What you need to do
Transcribe the entries below exactly from their first line through the line containing "Task: Switch to the Home tab", and let no picture into the copy.

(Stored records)

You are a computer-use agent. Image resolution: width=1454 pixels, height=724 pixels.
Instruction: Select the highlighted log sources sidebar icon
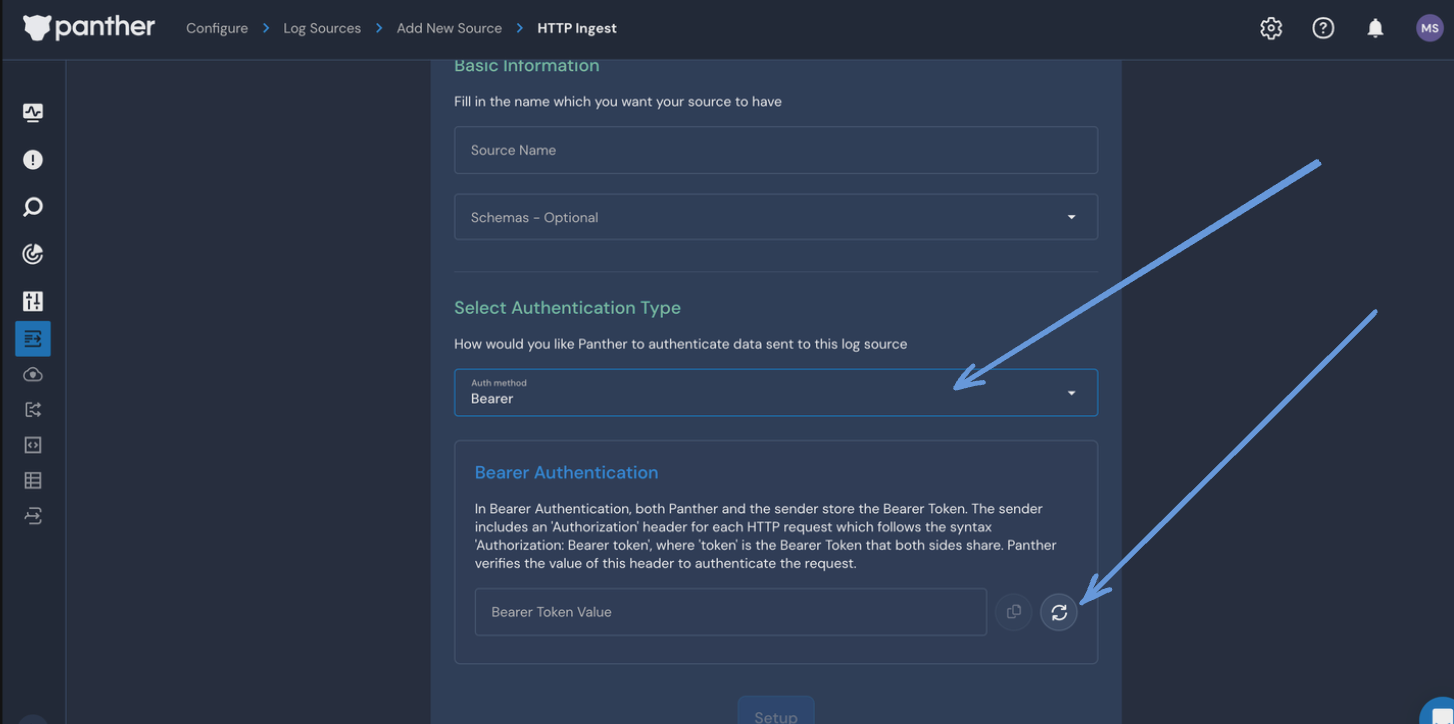(x=33, y=339)
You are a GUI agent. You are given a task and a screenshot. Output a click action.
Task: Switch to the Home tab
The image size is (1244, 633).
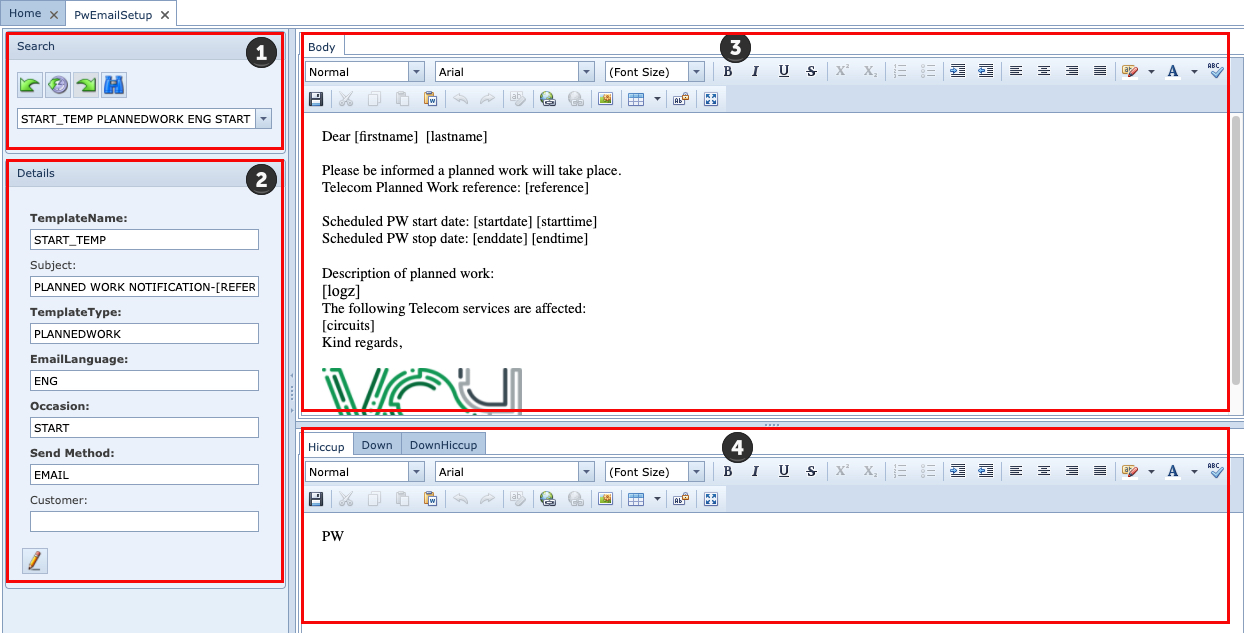[25, 14]
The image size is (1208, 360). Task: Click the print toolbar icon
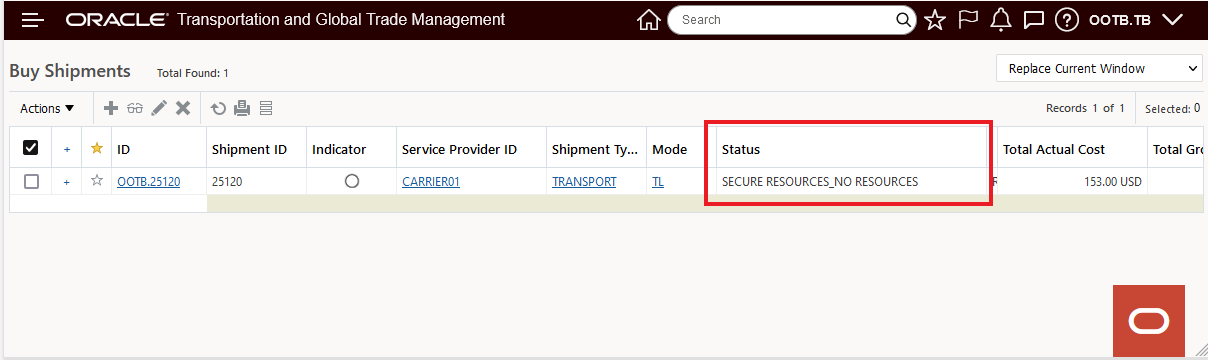pos(242,108)
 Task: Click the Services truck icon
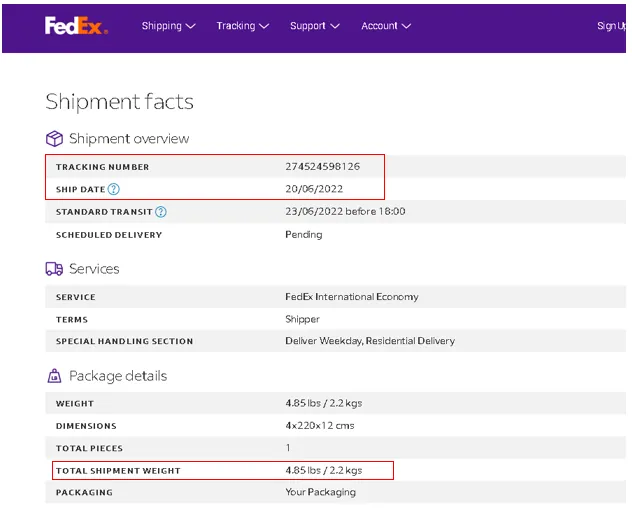click(54, 269)
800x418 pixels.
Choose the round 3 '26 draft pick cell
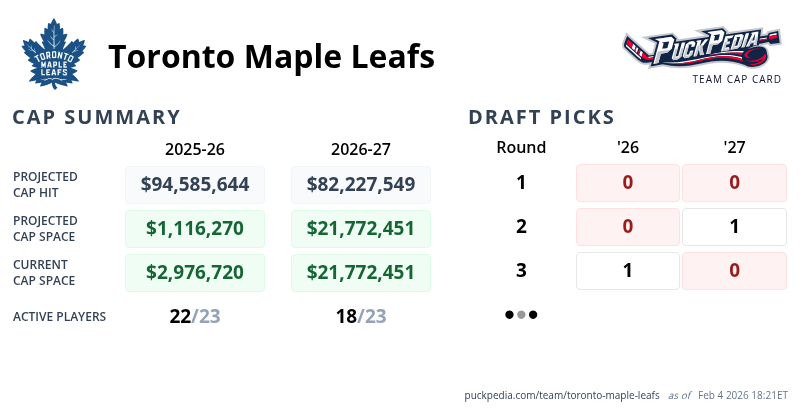[628, 271]
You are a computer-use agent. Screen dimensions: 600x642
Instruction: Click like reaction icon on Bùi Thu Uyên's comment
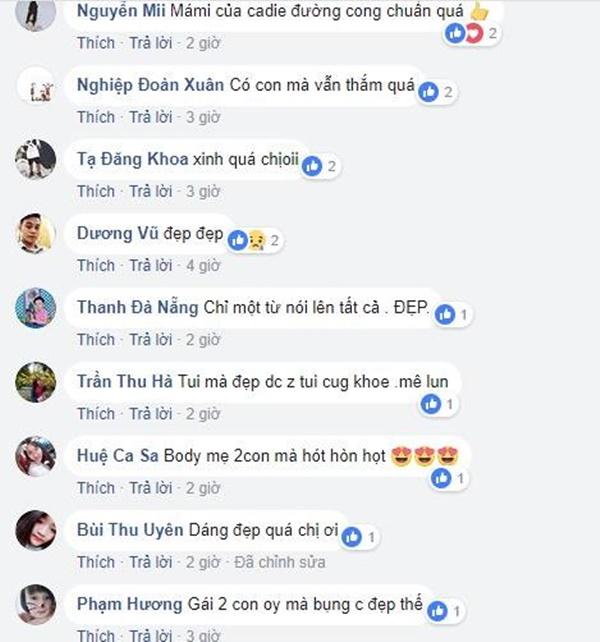[x=352, y=537]
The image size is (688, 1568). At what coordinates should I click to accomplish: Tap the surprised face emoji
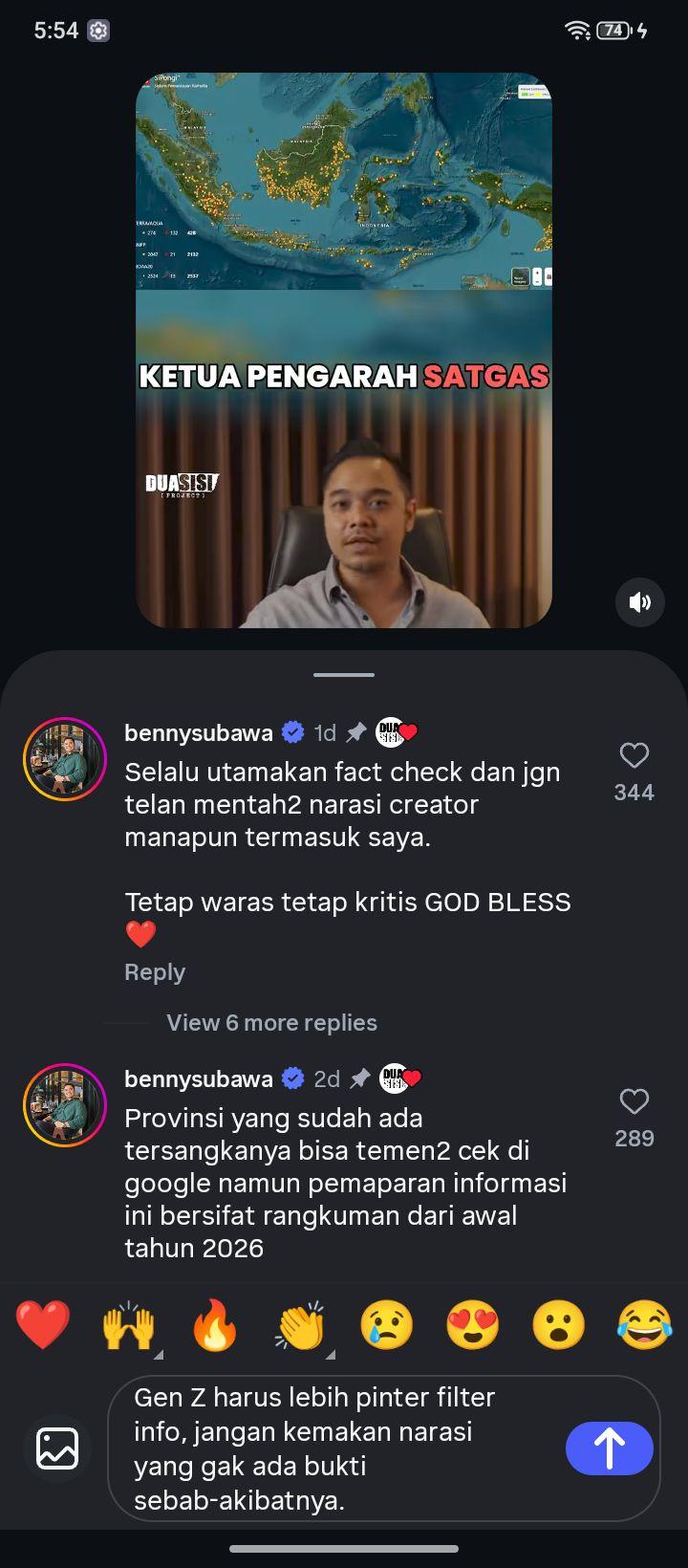click(559, 1325)
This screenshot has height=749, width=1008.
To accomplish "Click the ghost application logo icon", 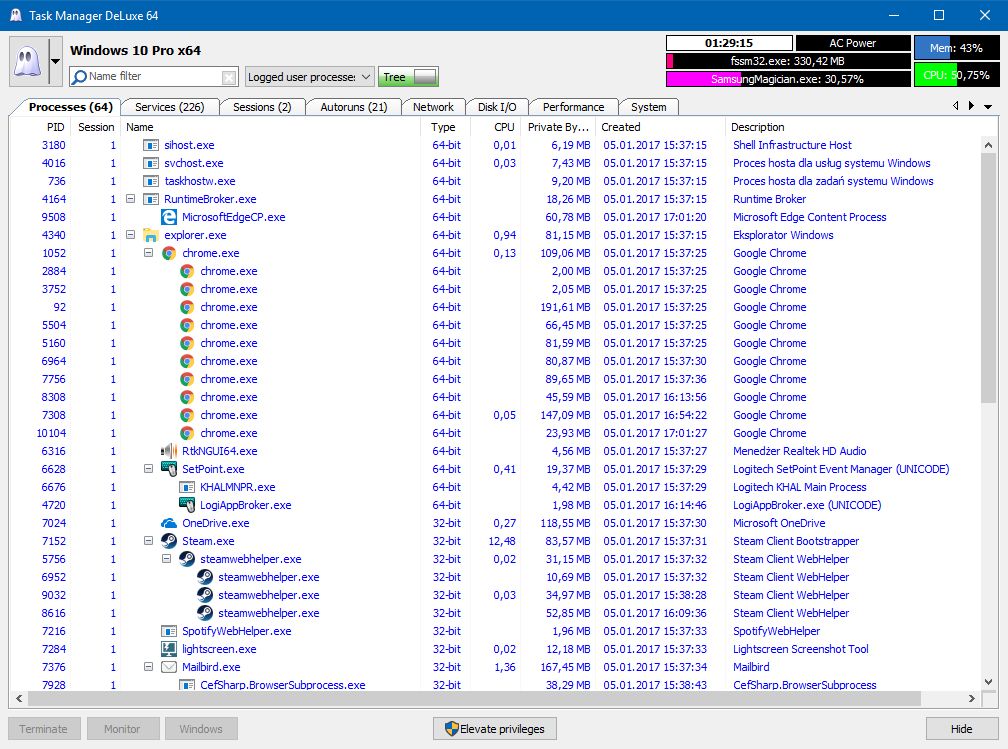I will pyautogui.click(x=27, y=62).
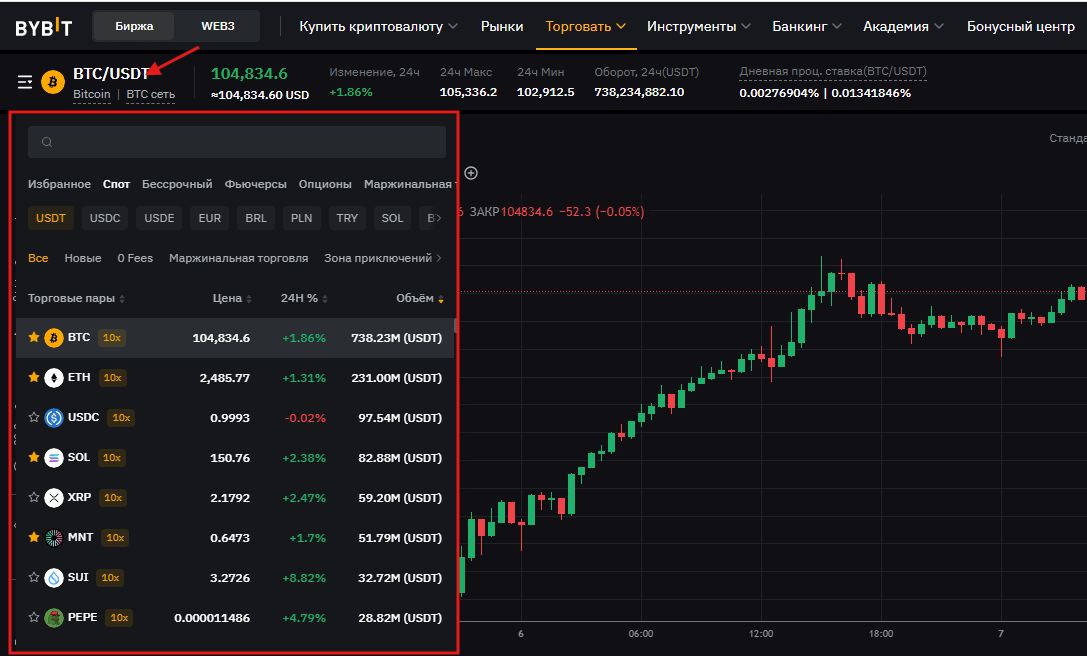Image resolution: width=1087 pixels, height=656 pixels.
Task: Filter pairs by USDC quote currency
Action: coord(105,218)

Solution below
You are a computer-use agent. Image resolution: width=1454 pixels, height=724 pixels.
Instruction: Select the highlighted log sources sidebar icon
(x=33, y=339)
You are a GUI agent. You are given a task and a screenshot. Output a click action.
Task: Switch to the Home tab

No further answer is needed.